Born in Alexandria, Egypt of Armenian parentage, Gregory Djanikian came to the United States when he was 8 years old and spent his boyhood in Williamsport, PA. He is a graduate of the Syracuse University writing program and, for many years, was the Director of Creative Writing at the University of Pennsylvania which he attended as an undergraduate. He is the author of seven collections of poetry, The Man in the Middle, Falling Deeply into America, About Distance, Years Later, So I Will Till the Ground, Dear Gravity, and, most recently, Sojourners of the In-Between.
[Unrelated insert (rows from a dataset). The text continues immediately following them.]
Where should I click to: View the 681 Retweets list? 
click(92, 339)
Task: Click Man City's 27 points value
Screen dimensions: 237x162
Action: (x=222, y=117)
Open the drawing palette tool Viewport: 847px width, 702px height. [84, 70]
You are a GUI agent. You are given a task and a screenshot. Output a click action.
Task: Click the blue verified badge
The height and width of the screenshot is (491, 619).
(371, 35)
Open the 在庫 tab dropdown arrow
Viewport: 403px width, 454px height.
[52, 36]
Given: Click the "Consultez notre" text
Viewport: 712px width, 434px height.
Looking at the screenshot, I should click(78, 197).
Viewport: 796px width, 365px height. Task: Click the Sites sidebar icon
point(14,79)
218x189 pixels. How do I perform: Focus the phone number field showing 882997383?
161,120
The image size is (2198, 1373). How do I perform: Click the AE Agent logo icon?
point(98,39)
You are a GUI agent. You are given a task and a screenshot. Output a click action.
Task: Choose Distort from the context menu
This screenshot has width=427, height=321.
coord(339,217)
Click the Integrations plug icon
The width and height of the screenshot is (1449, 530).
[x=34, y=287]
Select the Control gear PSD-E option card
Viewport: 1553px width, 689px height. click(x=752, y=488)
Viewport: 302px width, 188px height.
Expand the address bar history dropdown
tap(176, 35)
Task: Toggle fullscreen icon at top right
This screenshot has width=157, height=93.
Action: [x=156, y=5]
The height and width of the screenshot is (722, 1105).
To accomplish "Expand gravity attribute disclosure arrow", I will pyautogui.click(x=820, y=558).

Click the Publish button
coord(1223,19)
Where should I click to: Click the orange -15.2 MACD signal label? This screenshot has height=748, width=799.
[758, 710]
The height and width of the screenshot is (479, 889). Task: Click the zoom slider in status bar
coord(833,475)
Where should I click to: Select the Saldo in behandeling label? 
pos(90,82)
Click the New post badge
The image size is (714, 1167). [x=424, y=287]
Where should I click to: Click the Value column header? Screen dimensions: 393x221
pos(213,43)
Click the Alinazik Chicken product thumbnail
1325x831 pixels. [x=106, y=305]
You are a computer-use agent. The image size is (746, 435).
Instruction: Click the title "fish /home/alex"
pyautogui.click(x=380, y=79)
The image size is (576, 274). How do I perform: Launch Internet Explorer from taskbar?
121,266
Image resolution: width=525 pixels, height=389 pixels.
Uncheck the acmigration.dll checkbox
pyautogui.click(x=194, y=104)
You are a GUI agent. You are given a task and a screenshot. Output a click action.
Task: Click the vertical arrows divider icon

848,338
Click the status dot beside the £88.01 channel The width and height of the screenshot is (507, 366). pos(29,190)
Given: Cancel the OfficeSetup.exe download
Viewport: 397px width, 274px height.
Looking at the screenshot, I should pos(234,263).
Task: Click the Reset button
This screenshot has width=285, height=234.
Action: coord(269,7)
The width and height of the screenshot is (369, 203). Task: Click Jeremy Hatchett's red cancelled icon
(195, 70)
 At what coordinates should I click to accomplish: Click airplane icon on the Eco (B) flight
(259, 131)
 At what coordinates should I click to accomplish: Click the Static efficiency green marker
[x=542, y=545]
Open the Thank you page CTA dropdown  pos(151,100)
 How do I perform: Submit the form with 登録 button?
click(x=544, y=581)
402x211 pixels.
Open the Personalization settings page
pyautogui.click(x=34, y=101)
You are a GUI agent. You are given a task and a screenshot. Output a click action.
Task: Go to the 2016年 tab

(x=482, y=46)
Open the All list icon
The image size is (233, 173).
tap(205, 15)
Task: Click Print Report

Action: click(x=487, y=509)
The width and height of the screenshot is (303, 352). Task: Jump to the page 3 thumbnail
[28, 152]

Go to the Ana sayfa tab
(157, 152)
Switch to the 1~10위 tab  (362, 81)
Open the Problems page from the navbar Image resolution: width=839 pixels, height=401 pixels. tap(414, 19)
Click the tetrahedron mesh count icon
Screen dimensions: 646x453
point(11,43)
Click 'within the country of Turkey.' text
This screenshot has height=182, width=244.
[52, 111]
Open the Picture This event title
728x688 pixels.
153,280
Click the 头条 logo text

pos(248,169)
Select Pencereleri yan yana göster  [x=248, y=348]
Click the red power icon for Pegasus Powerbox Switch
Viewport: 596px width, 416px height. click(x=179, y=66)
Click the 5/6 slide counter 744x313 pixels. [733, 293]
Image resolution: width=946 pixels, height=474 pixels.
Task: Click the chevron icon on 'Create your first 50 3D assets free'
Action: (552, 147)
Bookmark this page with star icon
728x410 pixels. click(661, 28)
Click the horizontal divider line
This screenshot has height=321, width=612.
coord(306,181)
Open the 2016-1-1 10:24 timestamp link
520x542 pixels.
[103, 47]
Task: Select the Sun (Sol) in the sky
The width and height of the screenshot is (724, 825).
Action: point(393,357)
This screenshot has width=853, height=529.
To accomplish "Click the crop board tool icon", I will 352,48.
He has been awarded a National Endowment of the Arts Fellowship, two prizes from Poetry magazine (the Eunice Tietjens Prize, and Friends of Literature Prize), the Anahid Literary Award from the Armenian Center at Columbia University, and multiple residencies at Yaddo.
His poems have appeared in The American Poetry Review, The American Scholar, Boulevard, The Georgia Review, The Iowa Review, Poetry, Poetry Northwest, Shenandoah, TriQuarterly, and numerous other periodicals and anthologies including Best American Poetry, Good Poems, American Places (Viking), Killer Verse: Poems of Murder and Mayhem (Knopf), Seriously Funny (Georgia), Becoming Americas: Four Centuries of Immigrant Writing (Library of America), Poem in Your Pocket (The Academy of American Poets), Language for a New Century: Contemporary Poetry from the Middle East, Asia & Beyond (Norton), 180 More: Extraordinary Poems for Every Day (Random House), among others.
He lives outside of Philadelphia, PA with his wife, artist Alysa Bennett.